**Your task:**
An exact copy is needed of each line from the one including "Leave a Review (1556, 19)" through the last line of the entries, both ends counted, with nothing added.

Items from a dataset:
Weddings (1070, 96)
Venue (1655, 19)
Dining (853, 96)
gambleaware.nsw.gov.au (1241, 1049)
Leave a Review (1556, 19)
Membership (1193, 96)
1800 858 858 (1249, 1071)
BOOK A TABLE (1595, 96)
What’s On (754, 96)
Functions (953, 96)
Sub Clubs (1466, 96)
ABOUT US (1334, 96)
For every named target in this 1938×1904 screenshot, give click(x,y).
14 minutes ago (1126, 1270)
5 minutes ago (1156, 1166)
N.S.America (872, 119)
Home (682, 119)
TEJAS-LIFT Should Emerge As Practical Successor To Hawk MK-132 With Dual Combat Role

**Solution to the problem:**
Leave a Review (1556, 19)
Membership (1193, 96)
1800 858 858 (1249, 1071)
BOOK A TABLE (1595, 96)
What’s On (754, 96)
Functions (953, 96)
Sub Clubs (1466, 96)
ABOUT US (1334, 96)
For every named target in this 1938×1904 screenshot, give click(x,y).
14 minutes ago (1126, 1270)
5 minutes ago (1156, 1166)
N.S.America (872, 119)
Home (682, 119)
TEJAS-LIFT Should Emerge As Practical Successor To Hawk MK-132 With Dual Combat Role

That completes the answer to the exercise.